_Task to carry out_
Keeping each word and mark in place, write out the full listing once more.

_The input_
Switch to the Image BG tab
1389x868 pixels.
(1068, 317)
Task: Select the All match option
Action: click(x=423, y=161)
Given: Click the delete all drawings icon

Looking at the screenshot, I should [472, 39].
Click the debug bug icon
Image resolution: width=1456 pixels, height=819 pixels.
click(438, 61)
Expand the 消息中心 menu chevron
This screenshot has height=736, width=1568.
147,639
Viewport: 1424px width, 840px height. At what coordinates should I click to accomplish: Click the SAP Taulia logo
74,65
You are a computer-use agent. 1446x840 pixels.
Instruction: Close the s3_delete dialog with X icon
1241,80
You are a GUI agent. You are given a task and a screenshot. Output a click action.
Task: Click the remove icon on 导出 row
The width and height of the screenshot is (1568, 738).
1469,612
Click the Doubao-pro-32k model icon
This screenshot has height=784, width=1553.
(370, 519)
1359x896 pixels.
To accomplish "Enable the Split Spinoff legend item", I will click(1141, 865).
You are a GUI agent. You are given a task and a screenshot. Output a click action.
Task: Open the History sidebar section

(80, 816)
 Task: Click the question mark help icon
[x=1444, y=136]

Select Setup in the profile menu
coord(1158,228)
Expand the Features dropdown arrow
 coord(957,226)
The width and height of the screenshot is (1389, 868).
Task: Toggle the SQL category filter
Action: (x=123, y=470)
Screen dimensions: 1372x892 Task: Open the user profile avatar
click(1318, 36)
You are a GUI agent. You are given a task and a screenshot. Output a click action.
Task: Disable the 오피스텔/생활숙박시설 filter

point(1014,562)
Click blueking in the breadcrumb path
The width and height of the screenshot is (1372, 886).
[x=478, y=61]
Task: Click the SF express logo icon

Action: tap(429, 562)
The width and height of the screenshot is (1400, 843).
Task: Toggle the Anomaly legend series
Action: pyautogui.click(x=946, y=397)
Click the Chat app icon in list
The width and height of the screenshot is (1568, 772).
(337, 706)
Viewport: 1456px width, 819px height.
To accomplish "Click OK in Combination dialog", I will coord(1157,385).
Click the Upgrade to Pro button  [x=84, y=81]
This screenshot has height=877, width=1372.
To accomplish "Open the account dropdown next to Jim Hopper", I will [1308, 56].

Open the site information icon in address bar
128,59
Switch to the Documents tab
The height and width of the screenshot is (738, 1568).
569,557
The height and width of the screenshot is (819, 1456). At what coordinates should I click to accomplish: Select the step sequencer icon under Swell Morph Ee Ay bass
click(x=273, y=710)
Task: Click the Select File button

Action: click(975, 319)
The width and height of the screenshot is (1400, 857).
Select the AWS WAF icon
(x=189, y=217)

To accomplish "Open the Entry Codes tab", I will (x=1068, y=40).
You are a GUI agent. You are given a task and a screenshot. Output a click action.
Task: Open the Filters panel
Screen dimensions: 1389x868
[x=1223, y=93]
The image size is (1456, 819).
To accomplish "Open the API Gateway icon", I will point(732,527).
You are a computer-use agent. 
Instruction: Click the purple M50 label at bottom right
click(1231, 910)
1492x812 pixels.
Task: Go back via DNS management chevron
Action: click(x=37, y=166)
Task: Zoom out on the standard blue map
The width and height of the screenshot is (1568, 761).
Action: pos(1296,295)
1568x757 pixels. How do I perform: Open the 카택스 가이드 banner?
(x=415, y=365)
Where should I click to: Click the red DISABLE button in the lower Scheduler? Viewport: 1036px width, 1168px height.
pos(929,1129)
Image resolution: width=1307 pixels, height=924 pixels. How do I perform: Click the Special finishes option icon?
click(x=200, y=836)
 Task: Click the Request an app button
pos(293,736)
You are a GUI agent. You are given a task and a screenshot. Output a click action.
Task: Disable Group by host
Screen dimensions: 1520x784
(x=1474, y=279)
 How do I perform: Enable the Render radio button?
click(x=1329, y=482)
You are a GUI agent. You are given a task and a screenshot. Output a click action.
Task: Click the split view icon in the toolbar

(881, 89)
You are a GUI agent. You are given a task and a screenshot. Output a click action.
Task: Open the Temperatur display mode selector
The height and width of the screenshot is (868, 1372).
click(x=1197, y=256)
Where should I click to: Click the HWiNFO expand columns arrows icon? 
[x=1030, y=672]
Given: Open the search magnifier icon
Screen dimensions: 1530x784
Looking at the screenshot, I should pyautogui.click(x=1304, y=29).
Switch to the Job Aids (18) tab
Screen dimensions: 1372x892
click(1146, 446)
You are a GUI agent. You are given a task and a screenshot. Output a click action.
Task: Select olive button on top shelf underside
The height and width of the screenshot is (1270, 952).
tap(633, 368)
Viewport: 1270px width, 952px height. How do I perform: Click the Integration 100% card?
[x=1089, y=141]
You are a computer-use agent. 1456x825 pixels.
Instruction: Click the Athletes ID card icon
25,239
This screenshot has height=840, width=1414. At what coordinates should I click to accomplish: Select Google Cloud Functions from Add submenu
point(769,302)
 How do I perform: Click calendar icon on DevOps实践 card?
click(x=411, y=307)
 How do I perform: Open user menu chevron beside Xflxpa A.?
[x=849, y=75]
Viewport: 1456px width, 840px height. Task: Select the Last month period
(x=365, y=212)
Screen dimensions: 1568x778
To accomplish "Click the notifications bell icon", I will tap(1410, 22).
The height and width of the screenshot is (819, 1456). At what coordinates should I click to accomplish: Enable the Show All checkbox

_Exercise result_
Switch to the Image BG tab
1389x868 pixels.
(1068, 317)
Task: Select the All match option
Action: click(x=423, y=161)
Given: Click the delete all drawings icon

Looking at the screenshot, I should [472, 39].
Click the debug bug icon
Image resolution: width=1456 pixels, height=819 pixels.
click(438, 61)
Expand the 消息中心 menu chevron
This screenshot has height=736, width=1568.
147,639
Viewport: 1424px width, 840px height. At what coordinates should I click to accomplish: Click the SAP Taulia logo
74,65
You are a computer-use agent. 1446x840 pixels.
Instruction: Close the s3_delete dialog with X icon
1241,80
You are a GUI agent. You are given a task and a screenshot. Output a click action.
Task: Click the remove icon on 导出 row
The width and height of the screenshot is (1568, 738).
1469,612
Click the Doubao-pro-32k model icon
This screenshot has height=784, width=1553.
(370, 519)
1359x896 pixels.
To accomplish "Enable the Split Spinoff legend item", I will click(1141, 865).
You are a GUI agent. You are given a task and a screenshot. Output a click action.
Task: Open the History sidebar section

(80, 816)
 Task: Click the question mark help icon
[x=1444, y=136]

Select Setup in the profile menu
coord(1158,228)
Expand the Features dropdown arrow
 coord(957,226)
The width and height of the screenshot is (1389, 868).
Task: Toggle the SQL category filter
Action: (x=123, y=470)
Screen dimensions: 1372x892 Task: Open the user profile avatar
click(1318, 36)
You are a GUI agent. You are given a task and a screenshot. Output a click action.
Task: Disable the 오피스텔/생활숙박시설 filter

point(1014,562)
Click blueking in the breadcrumb path
The width and height of the screenshot is (1372, 886).
[x=478, y=61]
Task: Click the SF express logo icon

Action: tap(429, 562)
The width and height of the screenshot is (1400, 843).
Task: Toggle the Anomaly legend series
Action: pyautogui.click(x=946, y=397)
Click the Chat app icon in list
The width and height of the screenshot is (1568, 772).
(337, 706)
Viewport: 1456px width, 819px height.
To accomplish "Click OK in Combination dialog", I will coord(1157,385).
Click the Upgrade to Pro button  [x=84, y=81]
This screenshot has height=877, width=1372.
To accomplish "Open the account dropdown next to Jim Hopper", I will [1308, 56].

Open the site information icon in address bar
128,59
Switch to the Documents tab
The height and width of the screenshot is (738, 1568).
569,557
The height and width of the screenshot is (819, 1456). At what coordinates should I click to accomplish: Select the step sequencer icon under Swell Morph Ee Ay bass
click(x=273, y=710)
Task: Click the Select File button

Action: click(975, 319)
The width and height of the screenshot is (1400, 857).
Select the AWS WAF icon
(x=189, y=217)

To accomplish "Open the Entry Codes tab", I will (x=1068, y=40).
You are a GUI agent. You are given a task and a screenshot. Output a click action.
Task: Open the Filters panel
Screen dimensions: 1389x868
[x=1223, y=93]
The image size is (1456, 819).
To accomplish "Open the API Gateway icon", I will point(732,527).
You are a computer-use agent. 
Instruction: Click the purple M50 label at bottom right
click(1231, 910)
1492x812 pixels.
Task: Go back via DNS management chevron
Action: click(x=37, y=166)
Task: Zoom out on the standard blue map
The width and height of the screenshot is (1568, 761).
Action: pos(1296,295)
1568x757 pixels. How do I perform: Open the 카택스 가이드 banner?
(x=415, y=365)
Where should I click to: Click the red DISABLE button in the lower Scheduler? Viewport: 1036px width, 1168px height.
pos(929,1129)
Image resolution: width=1307 pixels, height=924 pixels. How do I perform: Click the Special finishes option icon?
click(x=200, y=836)
 Task: Click the Request an app button
pos(293,736)
You are a GUI agent. You are given a task and a screenshot. Output a click action.
Task: Disable Group by host
Screen dimensions: 1520x784
(x=1474, y=279)
 How do I perform: Enable the Render radio button?
click(x=1329, y=482)
You are a GUI agent. You are given a task and a screenshot. Output a click action.
Task: Click the split view icon in the toolbar

(881, 89)
You are a GUI agent. You are given a task and a screenshot. Output a click action.
Task: Open the Temperatur display mode selector
The height and width of the screenshot is (868, 1372).
click(x=1197, y=256)
Where should I click to: Click the HWiNFO expand columns arrows icon? 
[x=1030, y=672]
Given: Open the search magnifier icon
Screen dimensions: 1530x784
Looking at the screenshot, I should pyautogui.click(x=1304, y=29).
Switch to the Job Aids (18) tab
Screen dimensions: 1372x892
click(1146, 446)
You are a GUI agent. You are given a task and a screenshot. Output a click action.
Task: Select olive button on top shelf underside
The height and width of the screenshot is (1270, 952).
tap(633, 368)
Viewport: 1270px width, 952px height. How do I perform: Click the Integration 100% card?
[x=1089, y=141]
You are a computer-use agent. 1456x825 pixels.
Instruction: Click the Athletes ID card icon
25,239
This screenshot has height=840, width=1414. At what coordinates should I click to accomplish: Select Google Cloud Functions from Add submenu
point(769,302)
 How do I perform: Click calendar icon on DevOps实践 card?
click(x=411, y=307)
 How do I perform: Open user menu chevron beside Xflxpa A.?
[x=849, y=75]
Viewport: 1456px width, 840px height. Task: Select the Last month period
(x=365, y=212)
Screen dimensions: 1568x778
To accomplish "Click the notifications bell icon", I will tap(1410, 22).
The height and width of the screenshot is (819, 1456). At what coordinates should I click to accomplish: Enable the Show All checkbox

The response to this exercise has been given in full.